На этом рассмотрение NAT-PMP закончено, предлагаю перейти к несколько более «мудреному» UPnP IGD.
Internet Group Device Protocol
Для обмена своими сообщениями данный протокол использует SOAP.
Однако, в отличие от NAT-PMP, IGD не использует фиксированный номер порта сервера, поэтому перед тем, как обмениваться сообщениями, нужно сперва этот порт узнать. Делается это при помощи протокола SSDP (данный протокол является частью UPnP и используется для обнаружения сервисов).
Запускаем торрент-клиент. Он формирует SSDP-запрос и отсылает его на мультикастовый адрес 239.255.255.250.
Маршрутизатор формирует ответ и отправляет его уже юникастом:
Внутри ответа мы можем увидеть URL для взаимодействия с маршрутизатором по протоколу IGD.
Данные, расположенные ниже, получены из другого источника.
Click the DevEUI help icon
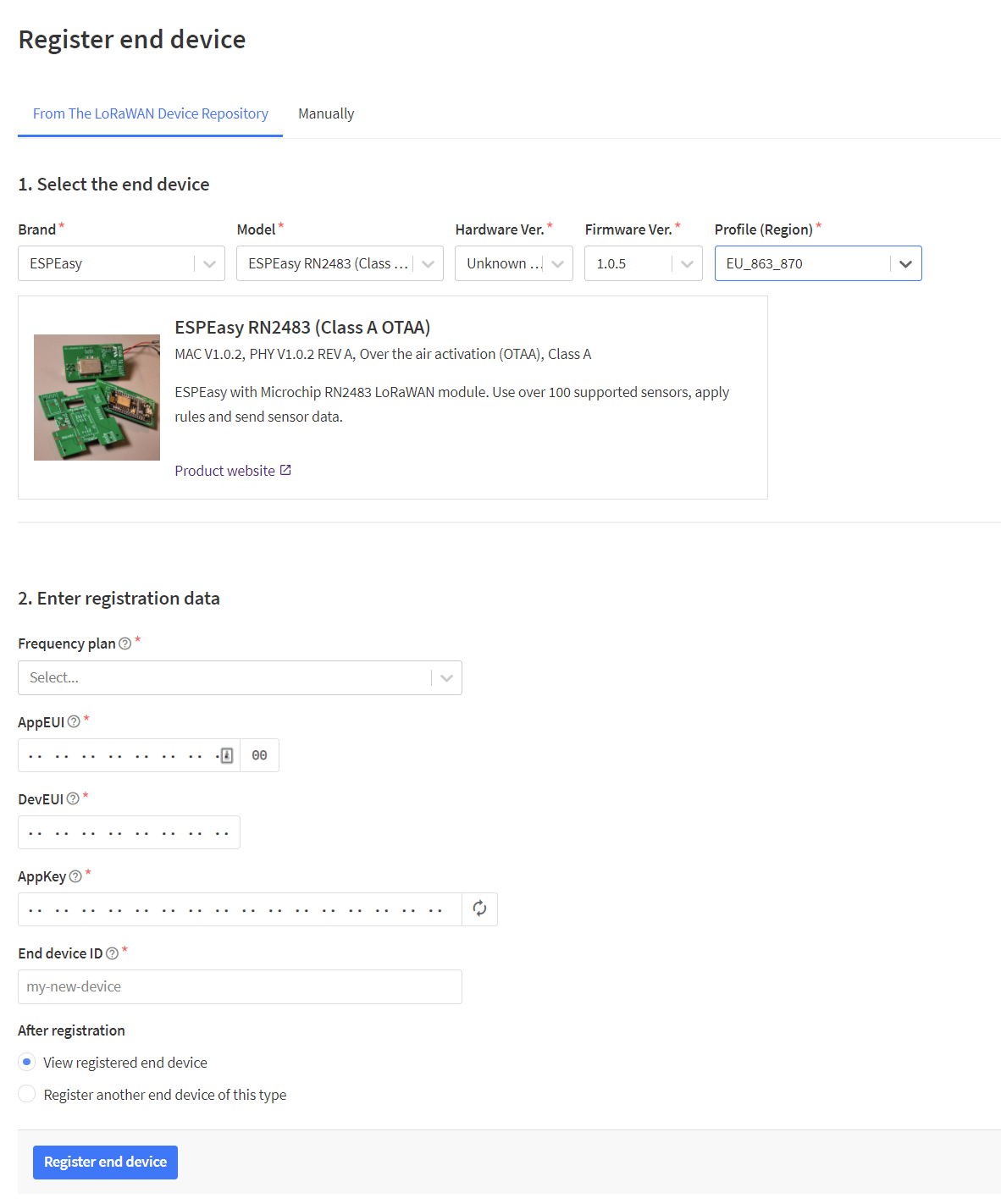This screenshot has width=1001, height=1204. point(74,798)
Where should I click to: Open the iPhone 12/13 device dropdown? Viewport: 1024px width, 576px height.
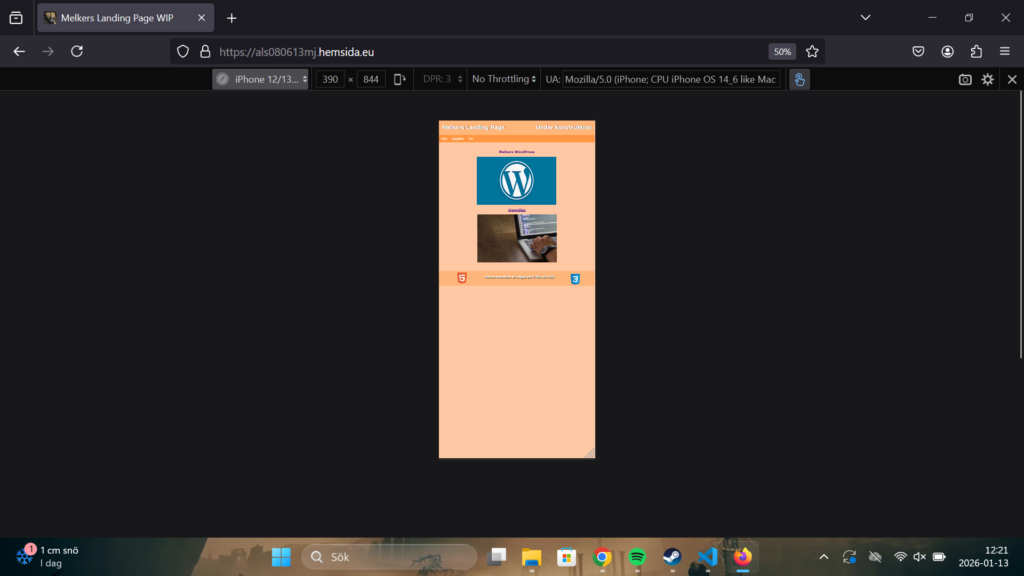click(x=260, y=79)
Далее Vuze подключается к маршрутизатору по указанному URL и получает XML с информацией о данном устройстве, в том числе содержащую набор URI для управления некоторыми функциями маршрутизатора. После того, как нужный URI найден в rootDesc.xml, Vuze отправляет SOAP-запрос на содание NAT-трансляции по найденному URI.
Примечание: до того, как запросить создание трансляции, Vuze заставил маршрутизатор перечислить все имеющиеся Port Forwarding’и. Для чего это было сделано, я могу лишь догадываться.
SOAP-запрос на создание трансляции UDP-порта:
Как говорилось ранее, нужный URI (идет сразу после POST) Vuze взял из rootDesc.xml. Для добавления трансляции используется функция с названием AddPortMapping.
Также можно отметить, что, в противоположность NAT-PMP, Inside Local-адрес указывается внутри самого протокола.
Аналогично NAT-PMP, при закрытии торрент-клиента маппинги проброшенных портов удаляются. Делается это функцией DeletePortMapping:
Можно заметить, что для удаления правила достаточно указать только тип протокола (UDP) и номер внешнего порта, не указывая остальные параметры.
Заключение
В данной статье мы рассмотрели два достаточно простых способа по созданию на домашнем роутере правил Port Forwarding по команде от хоста из локальной сети. Остается лишь отметить, что если вы считаете работу данных протоколов угрозой безопасности вашей домашней сети, то их можно попытаться выключить (хотя, конечно, гораздо лучше доверить вопросы безопасности утилите, которая для этого предназначена — файрволу). В случае моего Zyxel Giga II, на котором, к слову, и проводились все тесты, это делается CLI-командой no service upnp (примечательно, что в веб-интерфейсе опция включения/отключения UPnP отсутствует).